What to do:
• A. In the Billy Gram text, why was Gram's segment removed from The Murder Collection? Answer in one to three sentences.
• B. Retype everything in the Billy Gram text from "In 2005 Gram" down to "of Street Trash.".
• C. Answer these questions about the Billy Gram text, one per line:
(i) Where did Gram receive his first professional wrestling training, and in what year?
(ii) In which film did Gram work as both an actor and an animal wrangler in 1986?
(iii) Where and when did The Theatre Bizarre debut?

Billy Gram (born February 16, 1970) is an American musician, screenwriter, actor, professional wrestler manager, color commentator and political activist. He is best known for appearances with the Philly punk-metal band Saints in Hell and his solo project Ghostdance Tribe. He has also appeared for the professional wrestling promotions Combat Zone Wrestling and IWA Mid South as the manager of Cult Fiction.

Music and acting career
From 1980 through 1982 Gram was a founding member and the singer/frontman for Philly punk-metal band Saints in Hell, whose lineup also included future Cinderella members Tom Keifer and Eric Brittingham.

In 1986 Gram was involved as an actor and animal wrangler on the film Street Trash.

1991 saw the release of the indy CD/album Ghostdance Tribe, with singer/guitarist Gram as the writer of all the material, and performances by Tom Keifer, Ronnie Younkins of The Kix, Bill Mattson of Tangier, all the members of Britny Fox, Kevin Moore of Dandelion and Johnny Dee of Doro.

For two weeks, in November 1999, Gram's Traditional Native Drum Group, The Sovereign Nation Singers were performing as part of a demonstration/event in front of The White House. Billy spent the final four days of that protest, in a ceremony, fasting inside a large teepee that had been set up on the ellipse adjacent to the White House.

In 2005 Gram directed a documentary on the career of pro wrestler Ox Baker. The film has yet to be released.

In 2006 Billy appeared as a zombie in the film Shadow: Dead Riot. Billy also appeared that year in The Meltdown Memoirs, a documentary celebrating the 20th Anniversary of Street Trash.

In 2009 Billy was cast in director Fred Vogel's Anthology film The Murder Collection as a college professor of Native American studies. Due to a technical difficulty with a special effect and the fact that if any reshoots were attempted they then would not have enough time to do an acceptable cut of the film and still have enough time to fulfill a contracted release date, so sadly the entire segment was cut from the film. No word from ToeTag Pictures on an impending future release.

In 2010 Gram was cast as a cross-dressing, necrophiliac grave digger in director Anthony Matthews' Revenge is Her Middle Name. The film, with Billy's scenes intact was released in 2012. Two of Gram's old Ghostdance Tribe songs, "Pain Makes the World Go 'Round" and "Electric Lovepump Blues" are included as part of the soundtrack. Also in 2010, Billy was cast as The Demon/Indian in The Cemetery by director Adam Ahlbrandt and The Dungeon Master in director Tom Savini's Wet Dreams segment for the anthology film The Theatre Bizarre.  The Theater Bizarre debuted at The Fantasia Film Festival in July 2011. The Cemetery was released in 2013. Gram was featured in the film's poster/cover painting.

In 2019 the projects Gram filmed with Ox Baker are set for release, around mid-year. Two separate films, a documentary I LOVE THE PEOPLE I HURT: The Life and Legend of the Mighty Ox Baker, and a short comedy feature (approximately 55 minutes) MY SMORGASBOARD WITH OX. The latter is co-starring and co-written by Gram and Baker.

Professional wrestling career

Early career
Billy's initial training in professional wrestling took place at The Monster Factory in 1992. Gram worked sporadic indy shows from 1993 through 1995 and then quit the business.

In 2003, after befriending Toby Klein and Deranged, Gram re-entered the world of pro wrestling, working small independent shows as Klein's manager.

Data lines:
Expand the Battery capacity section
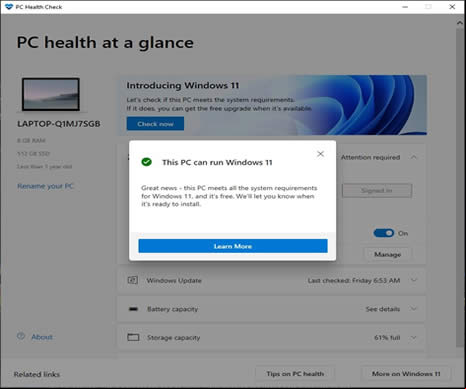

Answer set:
• A. A special effect had a technical problem. Reshooting would not have left enough time to make an acceptable cut of the film and still meet a contracted release date, so the whole segment was dropped.

• B.
In 2005 Gram directed a documentary on the career of pro wrestler Ox Baker. The film has yet to be released.

In 2006 Billy appeared as a zombie in the film Shadow: Dead Riot. Billy also appeared that year in The Meltdown Memoirs, a documentary celebrating the 20th Anniversary of Street Trash.

• C.
(i) At The Monster Factory, in 1992.
(ii) Street Trash.
(iii) At The Fantasia Film Festival, in July 2011.